Bamboo Capitalism is a good term to identify China’s “capitalism with Chinese characteristics”.  In China, bamboo is considered a symbol of luck. It is flexible. People may eat part of it. It stays green most of the time. It is used in construction, to cook food, make floors, furniture, etc. In ancient times, warriors used bamboo as armor.

The flexible way Chinese entrepreneurs are allowed to do business is the primary reason for China’s economic success, but the central government’s control over property values and banking also deserves credit — an area the US government turned a blind eye to, which led to the 2008 global financial crises and about 64 trillion dollars in global losses along with tens of millions of lost jobs around the world.

The documentary Inside Job revealed the infamous Wall Street architects of the 2008 global financial crises and how they are still in charge at the same jobs where they caused the crash in the first place.

If these same men and women had lived in China, China’s bureaucrats may have quickly executed them so the same crises might not happen again as soon as it may repeat in the West.

In fact, Bald Eagle Capitalism is a fit term to describe the US economic system.

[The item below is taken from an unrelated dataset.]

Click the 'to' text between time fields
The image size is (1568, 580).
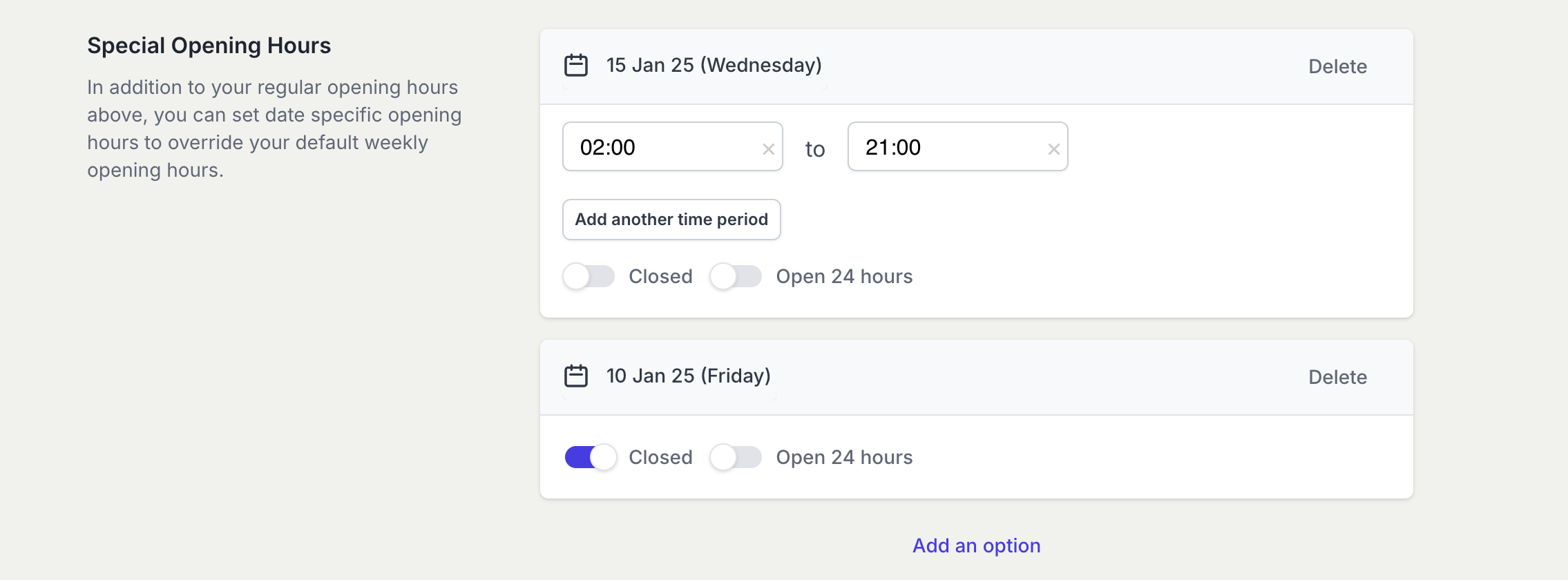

The Bald Eagle is not only the national bird, it is a bird of prey and although it will eat fresh fish, its primary source of food is from carrion, which vultures (a term to describe the people behind the 2008 global financial crises) feed on too.

The Bald Eagle’s diet is opportunistic and varied. The Bald Eagle will also eat the garbage from campsites, picnics and dumps.

Bald Eagles are an endangered species, as is the American economy.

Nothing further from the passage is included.